Esto es lo que Pomares y otros no entienden de la actual situación, de los actuales riesgos a los que están expuestas nuestras sociedades. Llevados de la falsa impresión representativa del 15-M, las redes sociales o los sindicatos vendeobreros, a los que según convenga se les endosa un papel de escaparates e interlocutores de intereses difusos que evidentemente no tienen, se espera que den salida, desahoguen o contengan el descontento en un marco aceptable, con costes asumibles, se hacen quinielas sobre sus movimientos y movilizaciones, debilidades y fortalezas, de acuerdo con el rol preasignado de sujetos que se les atribuye en la conflictividad posible o previsible. ¡Pero es que el sujeto activo cambiador de historias ya no se encuentra ahí! (¿Se encontró alguna vez realmente?).

La violencia urbana de la que hablo, periférica, característica del extrarradio de la megaciudad, está desnuda de toda pretensión, no nace de ninguna reivindicación. Un suceso fortuito, un exceso policial, la muerte de un joven en circunstancias no aclaradas, no son razón, sino excusa que prende una escalada vandálica que se extiende rápidamente para decaer en pocos días abatida por el despliegue de la represión, dejando un reguero de escombros humeantes y juicios de faltas. Y así una y otra vez, en una ciudad y otra, pero cada vez más y cada vez en más ciudades. Entre los participantes, nadie quiere cambiar el mundo, sino satisfacer mediante el robo las privaciones del subconsumo, o dar rienda suelta a un resentimiento que no surge de la conciencia ni el conocimiento de lo que pasa, de ninguna explicación ética o ideológicamente justificada, sino todo lo contrario: no importa destruir aquello que no se entiende, pues lo que está fuera del entendimiento no tiene ningún valor.

No cabe, por tanto, ni a derecha ni a izquierda, buscar respaldo para sus tesis en estos conatos insurreccionales de violencia colectiva, pues se suceden en las antípodas de los discursos bienpensantes y esquemas explicativos de unos y de otros. Pero no se puede ignorar que es en esa violencia, en su explosividad, donde la sociedad está fundiendo los pilares conceptuales de lo que entendíamos por cambio social. No significa tampoco que este recurso colectivo al caos sin sentido no tenga capacidad transformadora. Al contrario, no hay nada más perturbador que el vacío de intención, la ausencia de sentido.
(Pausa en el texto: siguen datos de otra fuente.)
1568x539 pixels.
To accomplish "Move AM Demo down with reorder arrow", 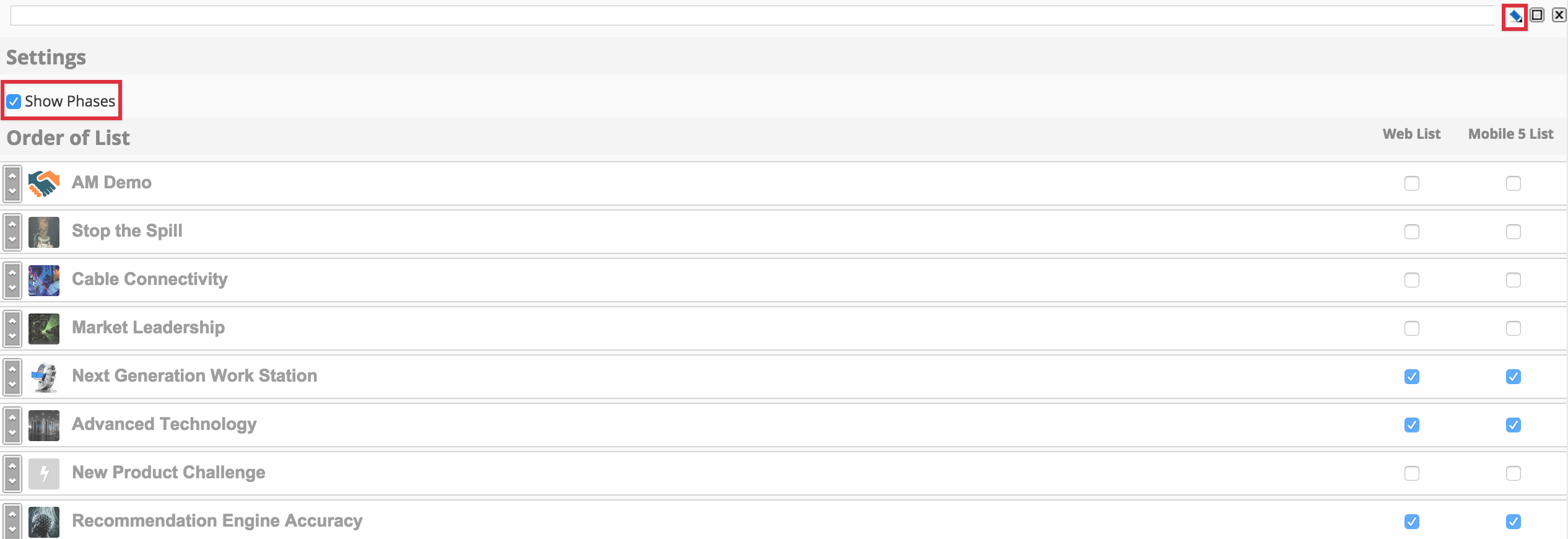I will [12, 191].
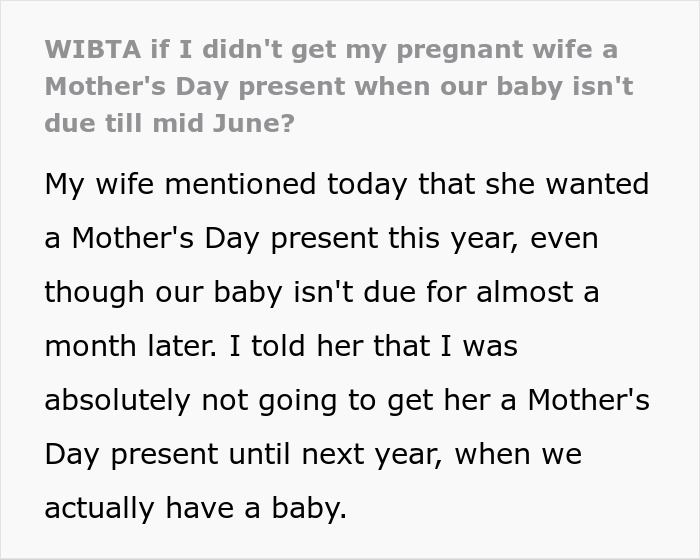Click the word "WIBTA" in the title
This screenshot has width=700, height=559.
93,49
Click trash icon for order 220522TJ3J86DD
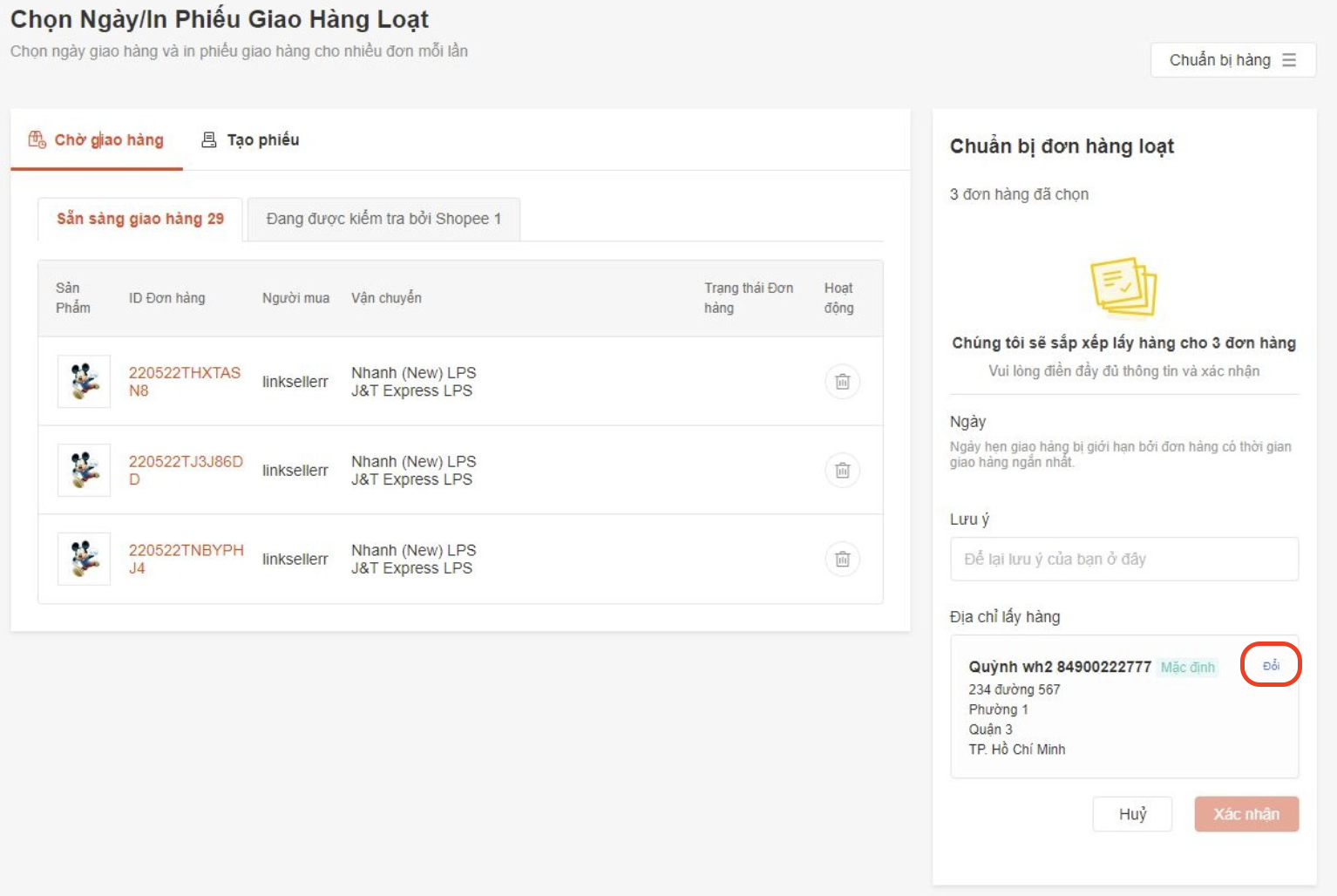 [x=842, y=471]
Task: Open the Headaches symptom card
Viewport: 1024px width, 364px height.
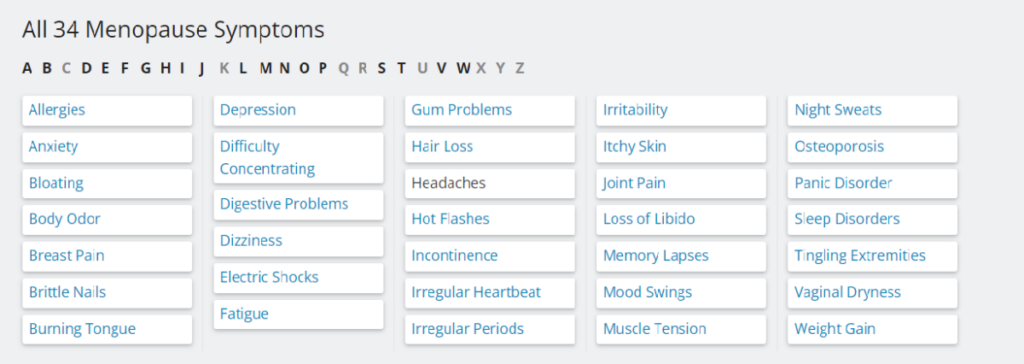Action: coord(490,184)
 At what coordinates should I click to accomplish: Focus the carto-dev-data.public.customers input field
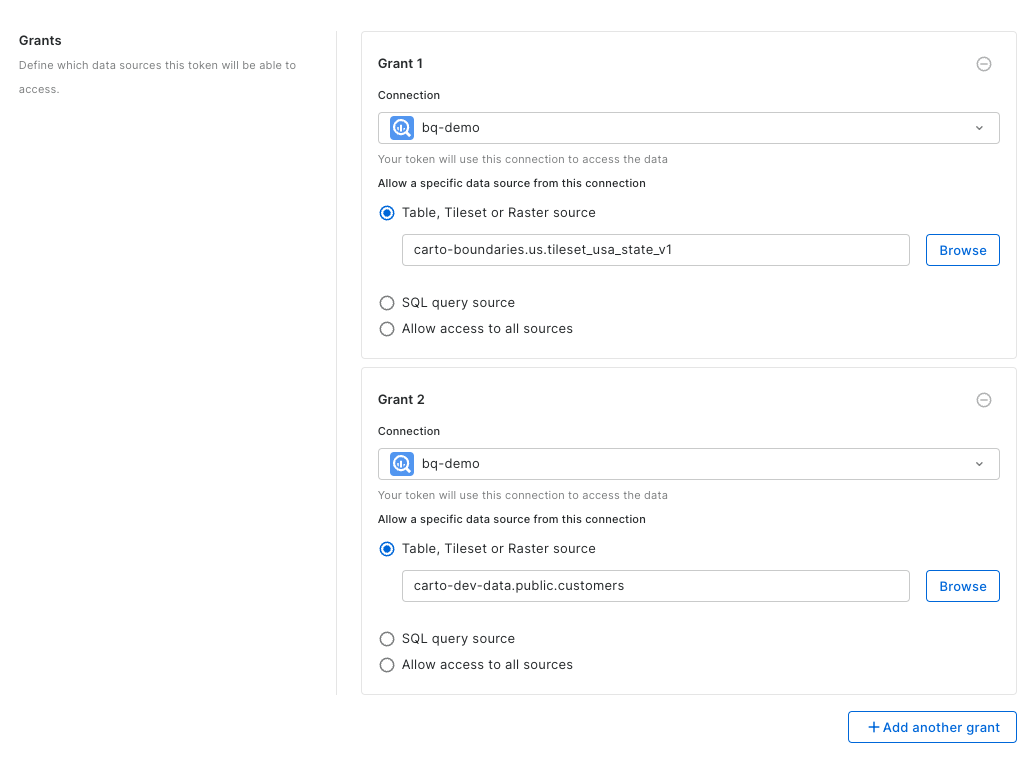pos(655,586)
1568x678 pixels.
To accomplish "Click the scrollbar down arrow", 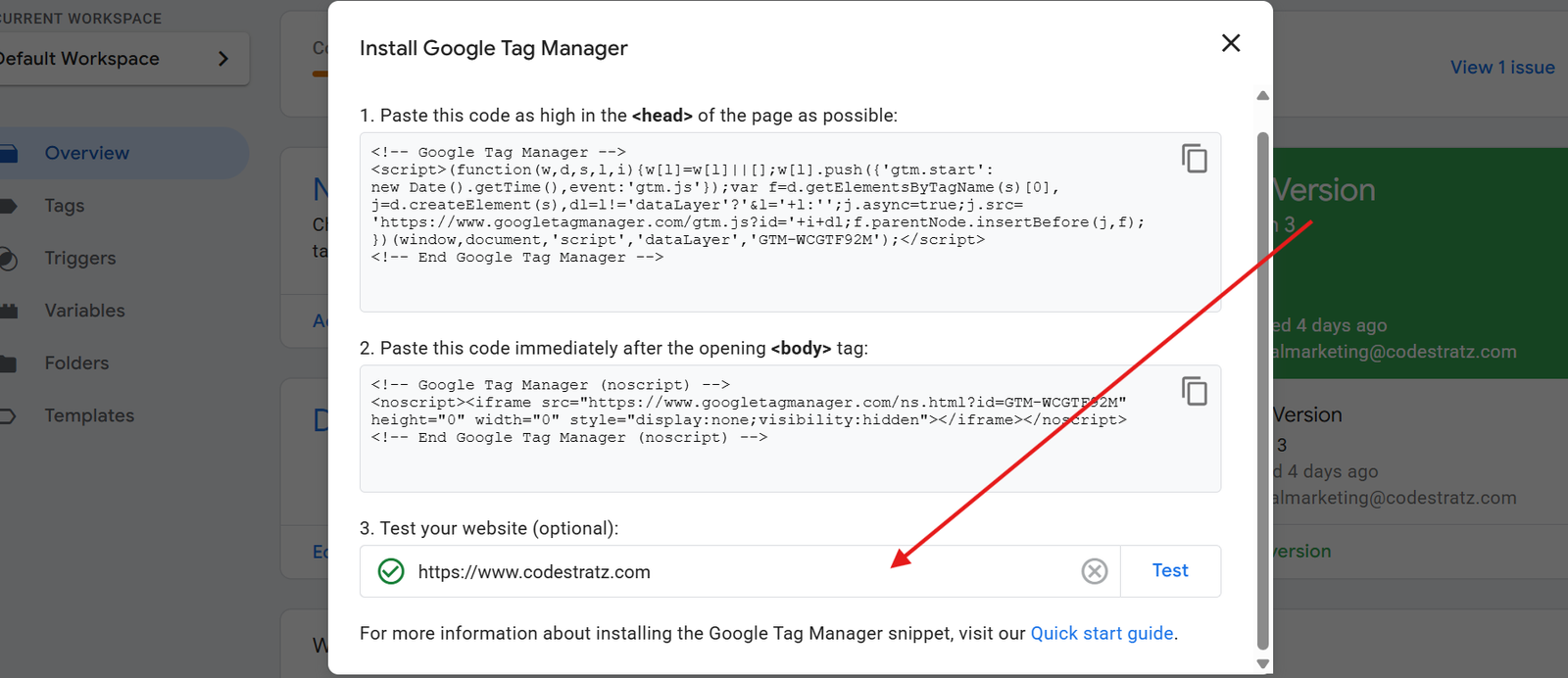I will click(1262, 661).
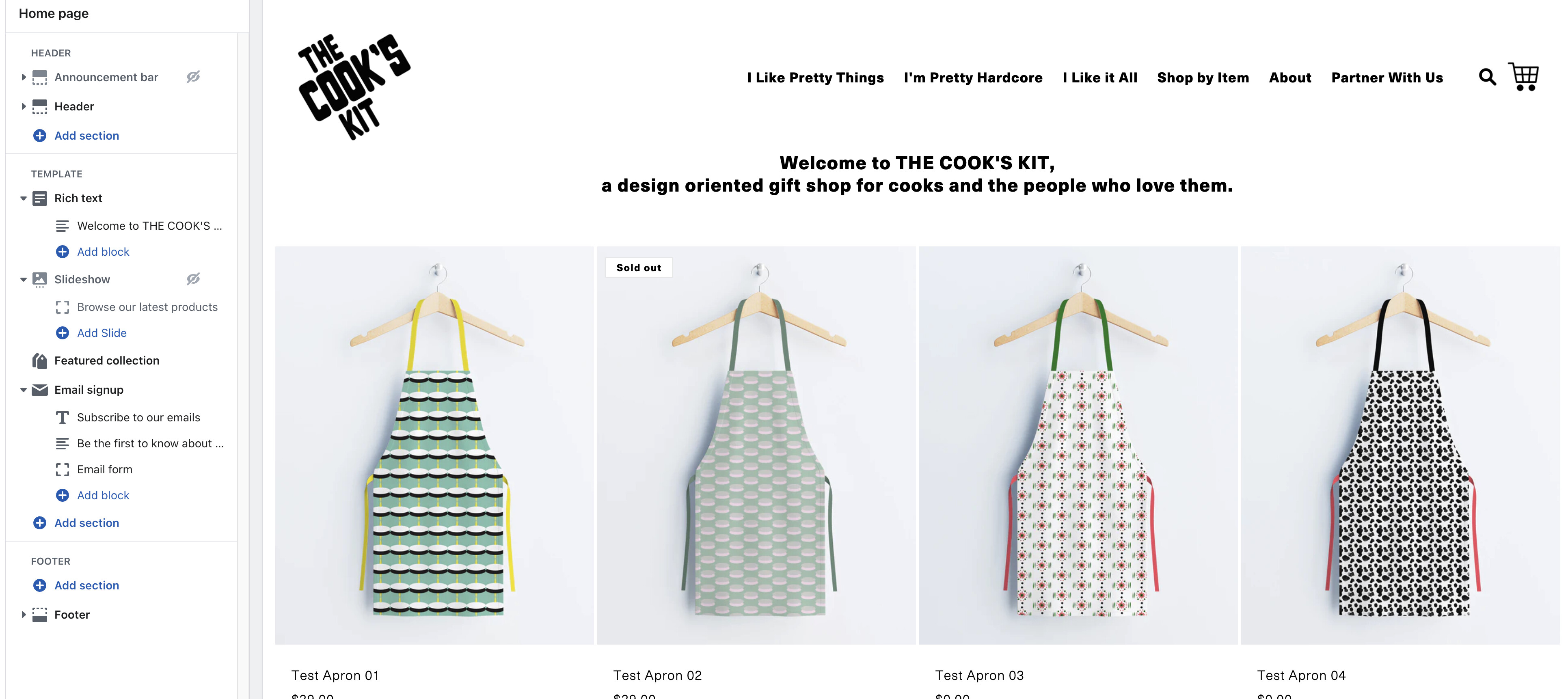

La violencia por la violencia omite el lenguaje, la principal característica del raciocinio humano, cuyo efecto para los discursos y las organizaciones sociales no podrá ser más demoledor porque se sitúa al margen de cualquier interlocución. Lo que viene después del hostigamiento al 15-M o la subsunción de los sindicatos corruptos no es la victoria del capital, ni el triunfo de un gobierno del signo que sea. Es la horda inmunda la que espera al otro lado, como las sombras de hollín de los incendios, sin nombre, sin identidad, sin motivos. Eso va a ser lo determinante y no el número de paseantes o transeúntes de las manifestaciones legales y organizadas. Poco importa, entonces, si la debilidad de los sindicatos anticipa poca efectividad de la contestación, o si se restringe el derecho de huelga, pues lo cierto es que eso no nos aleja, sino nos acerca por igual al escenario que es propicio a un tipo de violencia que no se mueve en coordenadas racionales. He creído necesario aclarar este punto de vista mío, que viene siendo habitual en mis últimas colaboraciones.